Department of Urology, Graduate School of Medical Sciences, Kyushu University.
Division of Urology, Harasanshin Hospital, Fukuoka.
Jpn J Clin Oncol. 2020 Apr 7;50(4):357-367. doi: 10.1093/jjco/hyaa013.
Although surgery with curative intent is critical for management of many localized cancers, multimodal therapy including neoadjuvant and adjuvant therapy has been introduced to increase the effectiveness of local control of surgery and prolong survival. However, strong evidence supporting the utility of such multimodal therapy is limited. The utility of perioperative chemotherapy has been extensively investigated in bladder cancer, and several randomized controlled trials have indicated the benefit of neoadjuvant cisplatin-based chemotherapy in muscle-invasive bladder cancer. Regrettably, perioperative therapy for other urological cancers is controversial; therefore, no definitive conclusions have been drawn. Recently, the number of trials has rapidly increased due to the development of immune checkpoint inhibitors, used alone or in combination with other modalities. In this review, we summarize the current status and supporting evidence for perioperative therapies such as neoadjuvant and adjuvant therapies for urological cancers, including prostate cancer, urothelial cancer and renal cell carcinoma.

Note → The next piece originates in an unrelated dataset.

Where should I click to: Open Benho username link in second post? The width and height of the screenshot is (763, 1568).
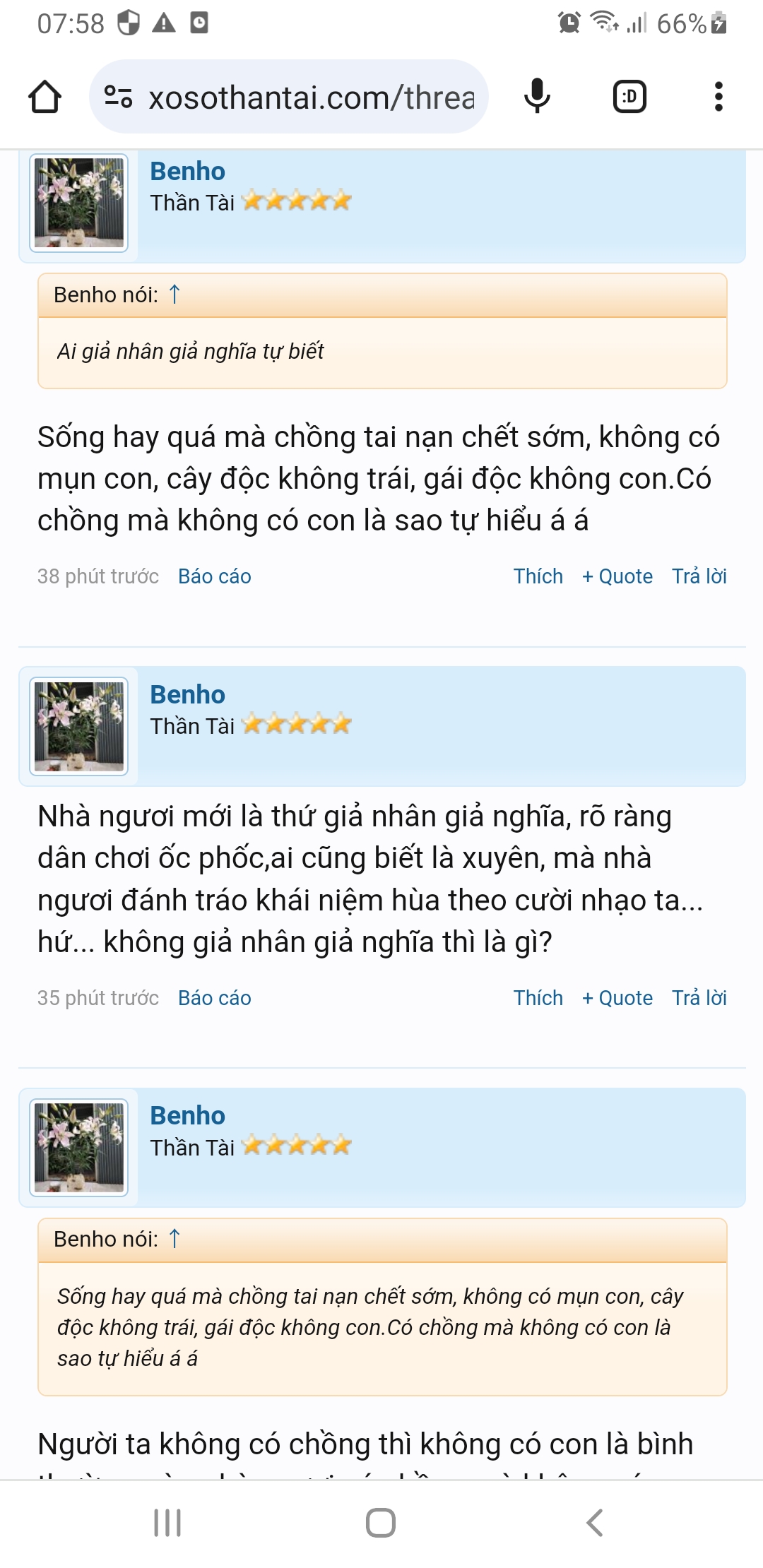(x=188, y=695)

尽管具有治愈意图的手术对于许多局限性癌症的治疗至关重要,但已引入包括新辅助和辅助治疗在内的多模式治疗,以提高手术局部控制的效果并延长生存时间。然而,支持这种多模式治疗的有效性的有力证据有限。围手术期化疗在膀胱癌中的应用已得到广泛研究,几项随机对照试验表明新辅助顺铂为基础的化疗对肌层浸润性膀胱癌有益。遗憾的是,其他泌尿系统癌症的围手术期治疗仍存在争议;因此,尚无明确结论。最近,由于免疫检查点抑制剂的开发,单独使用或与其他方式联合使用,试验数量迅速增加。在这篇综述中,我们总结了围手术期治疗(如新辅助和辅助治疗)在前列腺癌、尿路上皮癌和肾细胞癌等泌尿系统癌症中的现状和支持证据。